O vendedor de amendoins doces, tradicionais na capital, aumentou o estoque:

- Ainda não sei onde vou vender - queixa-se, exigindo a compra de seu produto em troca da identificação.

Os jornalistas são bem-vindos. A todo o momento se escuta nas rádios agradecimentos à imprensa mundial pela divulgação do momento histórico. Para a radialista boliviana Danna Romero, 35 anos, da Rádio Encuentro, o fator mais importante da cobertura é a forma como a mídia está tendo que lidar com o novo governo:

- A posse de Evo Morales traz à tona elementos místicos aos quais não estamos acostumados. Temos de nos desapegar do discurso oficial, mais ocidentalizado, dos governos anteriores. É um desafio. As fontes mudaram, a forma de olhar os líderes no poder é outra - observa ao JB, na sala de imprensa montada na prefeitura, recém-inaugurada.

Repórter da agência Reuters, o argentino César Illiano, 30 anos, conta que não estava incluído na cobertura. Mas pediu para vir a La Paz:

- Quando soube que Evo ia fazer uma posse mística, um ritual em Tiwanaku, me incluí. Este é o primeiro passo para que situações parecidas venham a emergir em outros países da América Latina.

A cerimônia indígena teria início no amanhecer. O local é um sítio arqueológico pré-inca a 1h30 da capital. O objetivo é purificar o presidente, que no dia 1º de dezembro visitou Tiwanaku para pedir a vitória.
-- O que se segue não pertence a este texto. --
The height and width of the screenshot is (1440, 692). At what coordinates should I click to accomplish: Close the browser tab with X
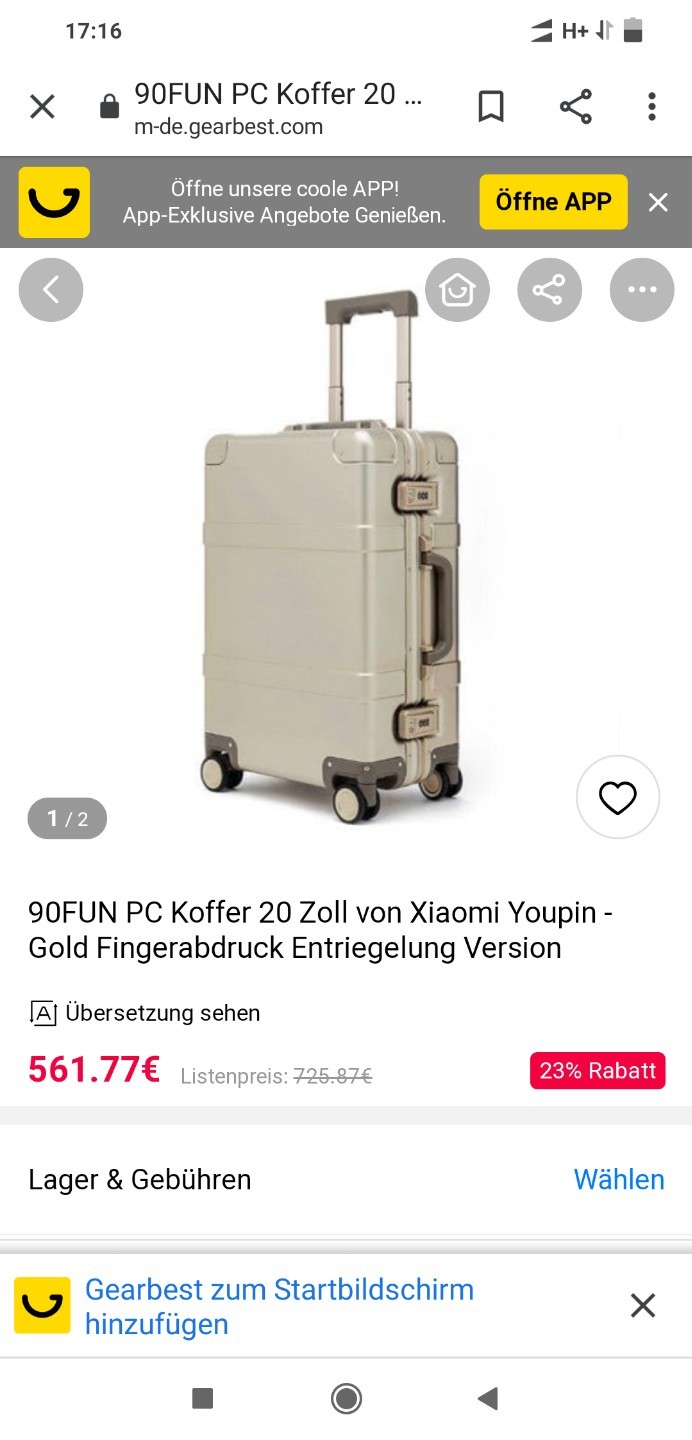[42, 107]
Agora, volta para agradecer à deusa-mãe Pachamama e se preparar para o desafio.

Para a posse oficial, 14 chefes de Estado e 44 delegações - que estão trazendo desde diplomatas e membros do governo a líderes de grupos sociais - já confirmaram presença, entre eles o presidente Luiz Inácio Lula da Silva e Ricardo Lagos, o primeiro mandatário chileno a participar de uma cerimônia oficial na Bolívia em 51 anos. A última vez foi na posse de Víctor Paz Estenssoro.
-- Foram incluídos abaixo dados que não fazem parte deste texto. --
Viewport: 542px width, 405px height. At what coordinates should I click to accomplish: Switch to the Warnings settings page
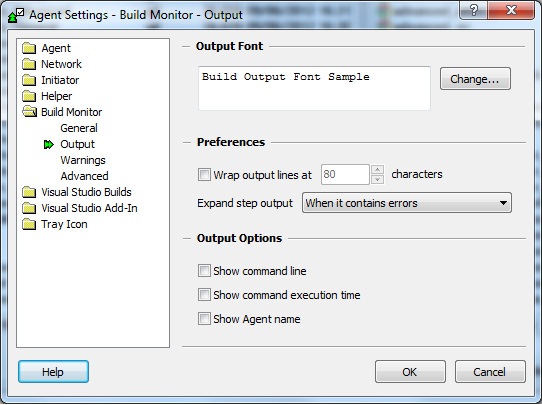(83, 160)
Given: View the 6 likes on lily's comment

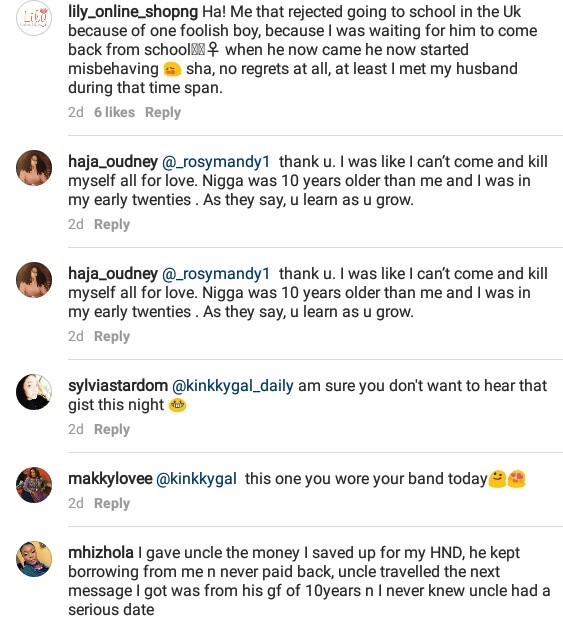Looking at the screenshot, I should pos(114,112).
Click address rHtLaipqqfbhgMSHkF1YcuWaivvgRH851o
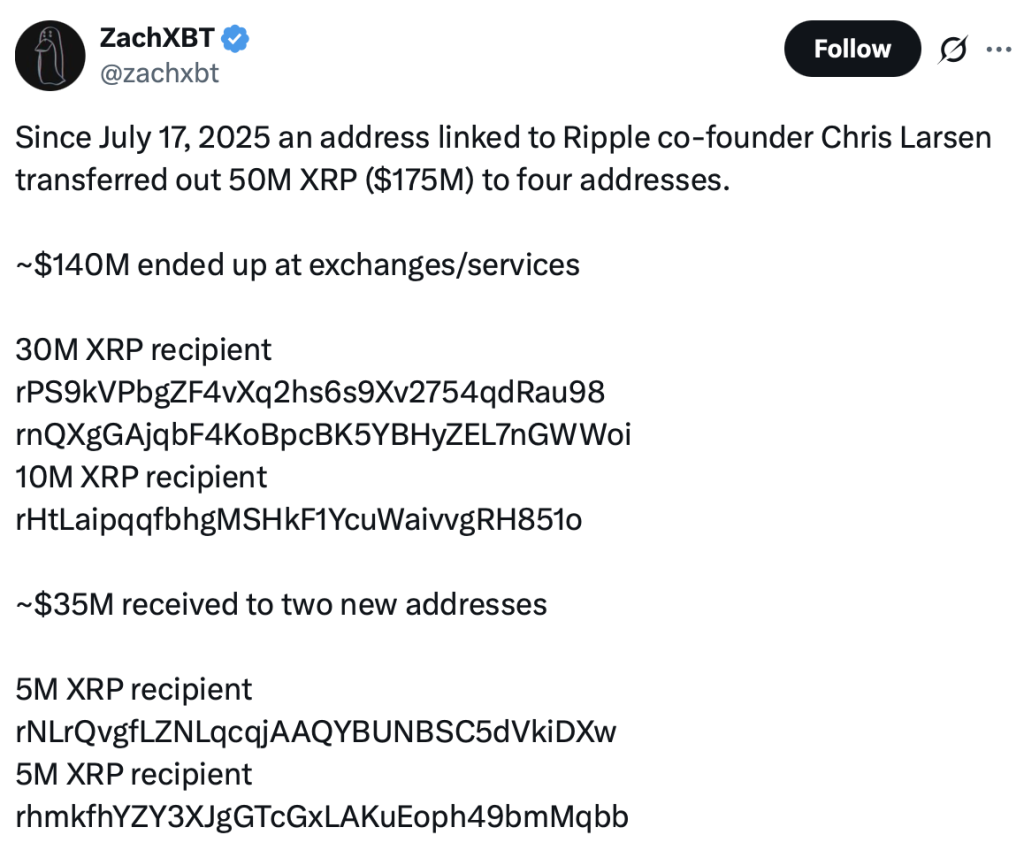The height and width of the screenshot is (858, 1024). 298,520
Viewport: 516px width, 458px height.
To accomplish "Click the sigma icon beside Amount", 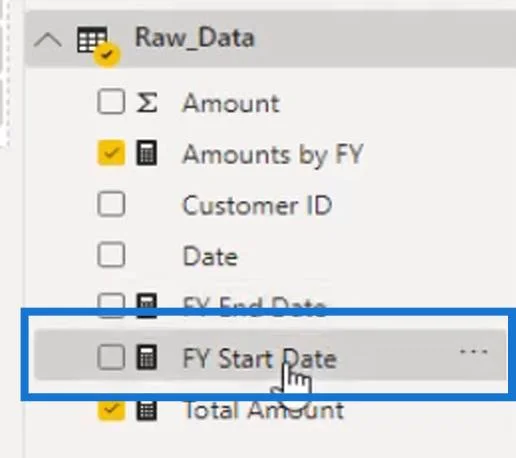I will 147,102.
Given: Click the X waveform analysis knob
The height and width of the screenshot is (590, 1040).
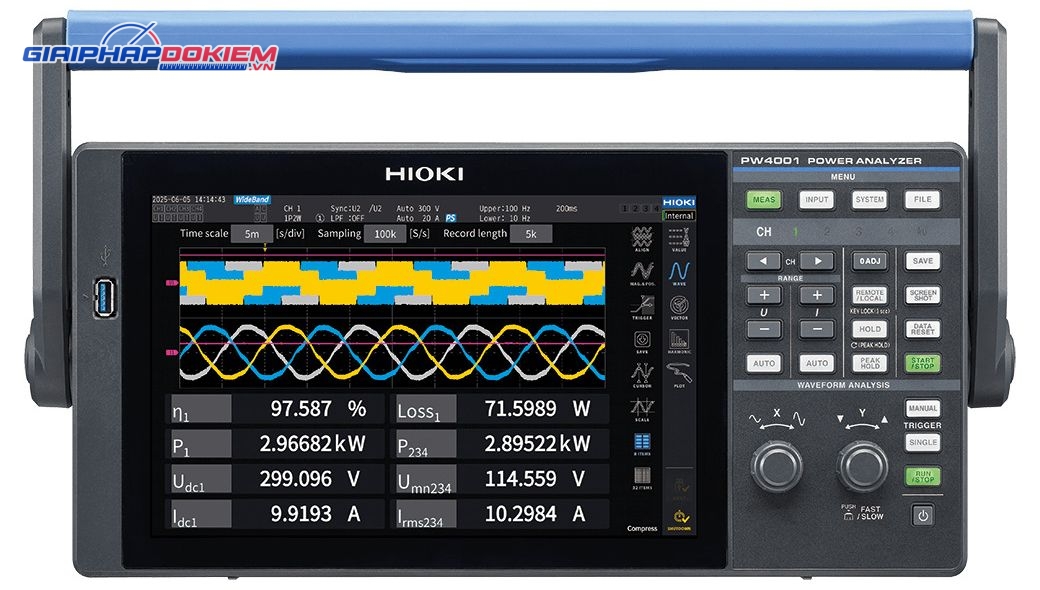Looking at the screenshot, I should coord(777,466).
O venezuelano Hugo Chávez vem com três aviões, um deles só da imprensa. Alejandro Toledo, do Peru, traz profissionais de 14 veículos. Até o presidente da Eslovênia, Janez Drnovüek, vem. Outro convidado inesperado é o mandatário da República Árabe de Saharaui, Mohamed Abdelaziz.

- Esse país, do Norte da África, luta por sua independência total da Espanha e a Bolívia reconhece esse pedido - afirmou Loaiza.

Dos 270 convidados do Movimento ao Socialismo (MAS), o único a recusar a oportunidade foi o Exército Zapatista de Libertação Nacional, do México. Segundo o líder, subcomandante Marcos, a organização se relaciona apenas com os povos e não com governos. A tevê boliviana terá privilégio na transmissão a partir do Palácio Quemado, onde acontecerá o juramento do presidente.